Mais je ne savais pas ceci:

« Comptabilisant sur une récente période de quatre ans, la Fondation Koch (fortune pétrolière), la Chambre de commerce et les multinationales comme ExxonMobil et Pfizer, ont assumé la facture de 185 juges fédéraux pour plus de 100 voyages toutes dépenses payées. »

Wow. Des juges fédéraux.

On connait la pratique de la « porte tournante » entre les postes de cadres supérieur des grandes banques newyorkaises et les postes-clé du gouvernement américain en matière de finances, au Trésor comme à la Maison-Blanche. Il est maintenant bien vu, à Wall Street, d’avoir passé quelques années dans l’administration.

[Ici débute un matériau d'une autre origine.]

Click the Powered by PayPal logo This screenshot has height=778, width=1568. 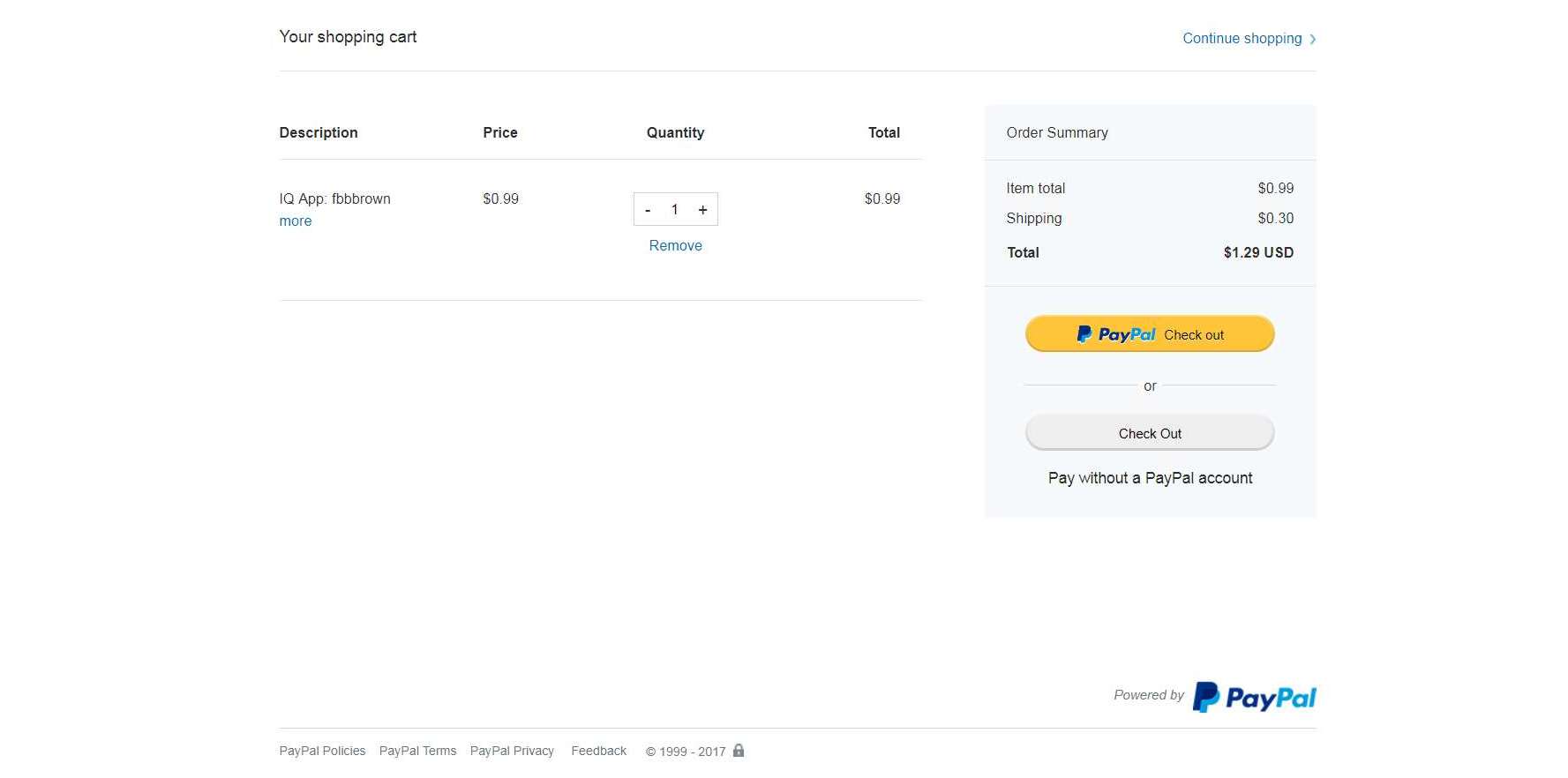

Malheureusement (?!), même sous Trump, Washington ne peut égaler les salaires faramineux encaissés chaque année à New York.


Warren raconte le cas ubuesque de Antonio Weiss, pressenti par l’administration Obama pour un poste important au Trésor. Venant de la banque Lazard, qui avait déménagé son siège social dans un paradis fiscal, Weiss avait entre autre aidé Burger King à se soustraire à l’impôt américain en déménageant ses quartiers généraux au… Canada !

Weiss fut nommé au poste convoité, mais Lazard lui a accordé 21,2 millions de dollars US de « salaire différé » qu’il toucherait dès son retour chez Lazard ! Comme son rôle au trésor était de superviser les politiques économiques, y compris en ce qui concerne le domaine financier, Lazard avait un bon employé dans la place.

Warren consacre plusieurs passages à expliquer ce qui est très difficile à saisir. L’économie américaine va bien, le taux de chômage est au plus bas, alors comment peut-on parler de misère économique ? À travers des cas précis, elle explique comment la stagnation des salaires au bas de l’échelle maintient une partie des Américains dans des conditions de précarité permanente. L’effondrement du pouvoir syndical, l’affaiblissement des normes minimales du travail et la quasi-inexistence d’inspection du travail a poussé de grands employeurs à rogner sur les horaires, les bénéfices marginaux, les salaires.

On sort de cette lecture convaincu que son auteure a non seulement le cœur à la bonne place, mais la connaissance et l’énergie voulue pour réformer l’Amérique.